EXTRACTED TEXT:
------------------------------------------------
Lobbying governments has become a key part of Sciortino’s work, he says — and it’s something he enjoys. “We are trying to build something bigger than ourselves, bigger than any private company can,” he says.

China and the US

Although investors are piling into European fusion startups, their funds are dwarfed by the amounts being raised in the US. Sam Altman-backed fusion startup Helion raised $425m in January this year, while Bill Gates-backed Commonwealth Fusion Systems raised $1.8bn in 2021.

The US has seen a declining mandate for climate-friendly energy sources under current President Donald Trump. His presidency shows that Europe needs a self-reliant nuclear industry, Sciortino says, adding that Proxima has seen researchers leave the US and join its 100-strong workforce in the aftermath of Trump’s appointment.

China is also a powerful player, though it’s only recently started looking at stellarators.
------------------------------------------------
RECORDED DATA:
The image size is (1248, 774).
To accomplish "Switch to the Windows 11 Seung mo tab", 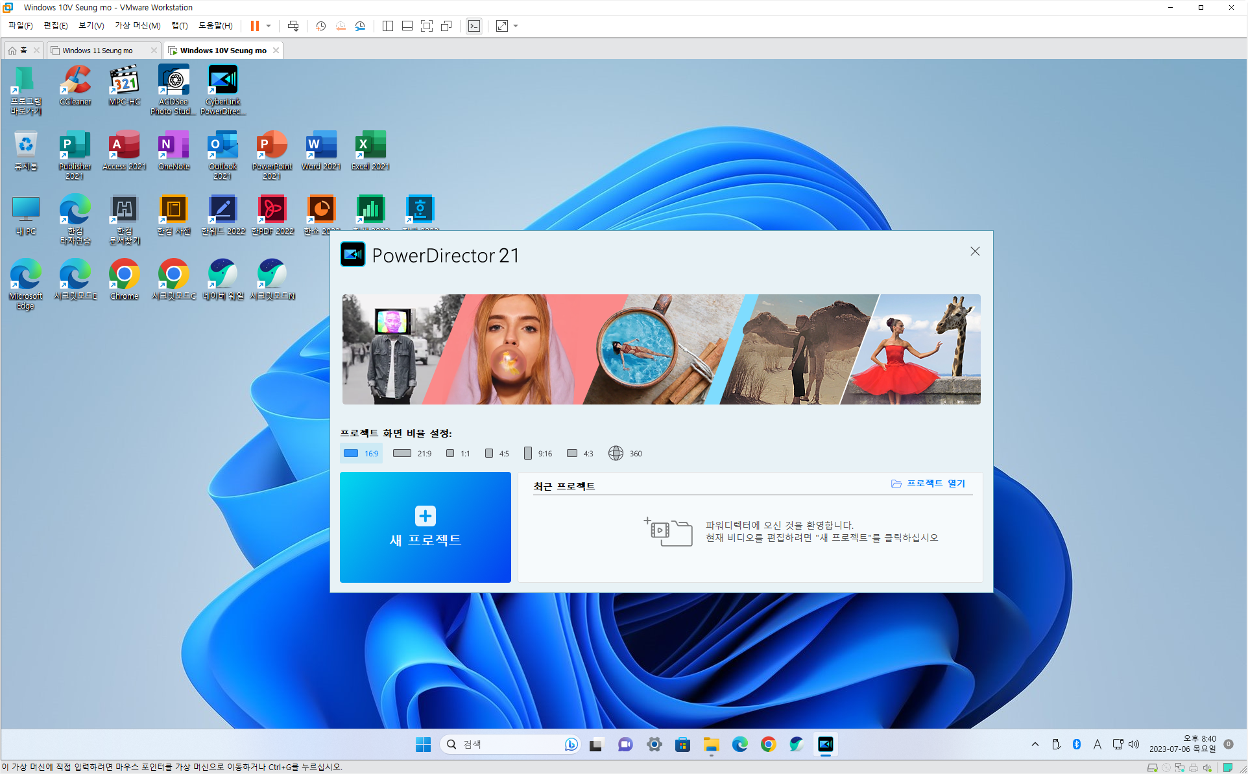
------------------------------------------------
CHALLENGES:
1 > In the fusion article, how much did Helion raise in January this year?
2 > Continue the article on European fusion startups from its last sentence.

EXERCISE RESULTS:
1 > $425m

2 >
“China has a very ambitious programme,” says Sciortino. “They're not very verbose about it, but a number of things are understood. They’re building more than one machine at the same time and they are diversifying the risk portfolio quite a bit.” 

“You don't want to pick a fight with Europe. The number of people, the supply chain, the sheer scientific and engineering skill — you can’t ignore it,” he says. And, although the US is ahead on tokamak development, Sciortino says it’s Europe that’s leading on next-generation fusion technology.